■ Exercise:
Every record that appears below should be transcribed exactly.

Data for this exercise section start

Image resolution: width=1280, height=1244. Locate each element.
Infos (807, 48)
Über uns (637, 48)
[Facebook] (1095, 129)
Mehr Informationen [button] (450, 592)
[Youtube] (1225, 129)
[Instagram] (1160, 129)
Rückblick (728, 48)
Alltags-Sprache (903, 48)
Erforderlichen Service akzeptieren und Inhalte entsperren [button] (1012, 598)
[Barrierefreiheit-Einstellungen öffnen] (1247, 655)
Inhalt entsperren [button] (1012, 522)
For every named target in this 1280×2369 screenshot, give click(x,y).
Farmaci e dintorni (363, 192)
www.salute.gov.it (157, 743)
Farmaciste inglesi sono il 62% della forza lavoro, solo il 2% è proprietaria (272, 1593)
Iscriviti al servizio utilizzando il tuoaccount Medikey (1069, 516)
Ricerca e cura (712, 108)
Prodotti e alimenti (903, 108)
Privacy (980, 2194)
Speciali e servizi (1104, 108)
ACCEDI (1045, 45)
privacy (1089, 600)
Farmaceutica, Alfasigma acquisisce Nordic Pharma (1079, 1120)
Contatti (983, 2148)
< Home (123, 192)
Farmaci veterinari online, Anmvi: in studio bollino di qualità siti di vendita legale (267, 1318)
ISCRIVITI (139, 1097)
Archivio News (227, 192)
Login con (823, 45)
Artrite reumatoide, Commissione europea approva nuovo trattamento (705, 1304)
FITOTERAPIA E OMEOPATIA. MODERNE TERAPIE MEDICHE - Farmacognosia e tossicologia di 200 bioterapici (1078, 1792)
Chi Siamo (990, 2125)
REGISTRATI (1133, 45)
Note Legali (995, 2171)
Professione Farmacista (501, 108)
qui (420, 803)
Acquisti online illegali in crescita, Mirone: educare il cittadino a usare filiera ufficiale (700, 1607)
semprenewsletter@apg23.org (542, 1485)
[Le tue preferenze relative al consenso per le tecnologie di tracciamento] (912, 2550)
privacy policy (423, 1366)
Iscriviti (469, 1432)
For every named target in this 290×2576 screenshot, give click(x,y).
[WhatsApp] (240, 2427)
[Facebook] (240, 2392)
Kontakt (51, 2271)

Data for this exercise section end

■ Your solution:
Image resolution: width=1280, height=1244. Locate each element.
Infos (807, 48)
Über uns (637, 48)
[Facebook] (1095, 129)
Mehr Informationen [button] (450, 592)
[Youtube] (1225, 129)
[Instagram] (1160, 129)
Rückblick (728, 48)
Alltags-Sprache (903, 48)
Erforderlichen Service akzeptieren und Inhalte entsperren [button] (1012, 598)
[Barrierefreiheit-Einstellungen öffnen] (1247, 655)
Inhalt entsperren [button] (1012, 522)
For every named target in this 1280×2369 screenshot, give click(x,y).
Farmaci e dintorni (363, 192)
www.salute.gov.it (157, 743)
Farmaciste inglesi sono il 62% della forza lavoro, solo il 2% è proprietaria (272, 1593)
Iscriviti al servizio utilizzando il tuoaccount Medikey (1069, 516)
Ricerca e cura (712, 108)
Prodotti e alimenti (903, 108)
Privacy (980, 2194)
Speciali e servizi (1104, 108)
ACCEDI (1045, 45)
privacy (1089, 600)
Farmaceutica, Alfasigma acquisisce Nordic Pharma (1079, 1120)
Contatti (983, 2148)
< Home (123, 192)
Farmaci veterinari online, Anmvi: in studio bollino di qualità siti di vendita legale (267, 1318)
ISCRIVITI (139, 1097)
Archivio News (227, 192)
Login con (823, 45)
Artrite reumatoide, Commissione europea approva nuovo trattamento (705, 1304)
FITOTERAPIA E OMEOPATIA. MODERNE TERAPIE MEDICHE - Farmacognosia e tossicologia di 200 bioterapici (1078, 1792)
Chi Siamo (990, 2125)
REGISTRATI (1133, 45)
Note Legali (995, 2171)
Professione Farmacista (501, 108)
qui (420, 803)
Acquisti online illegali in crescita, Mirone: educare il cittadino a usare filiera ufficiale (700, 1607)
semprenewsletter@apg23.org (542, 1485)
[Le tue preferenze relative al consenso per le tecnologie di tracciamento] (912, 2550)
privacy policy (423, 1366)
Iscriviti (469, 1432)
For every named target in this 290×2576 screenshot, give click(x,y).
[WhatsApp] (240, 2427)
[Facebook] (240, 2392)
Kontakt (51, 2271)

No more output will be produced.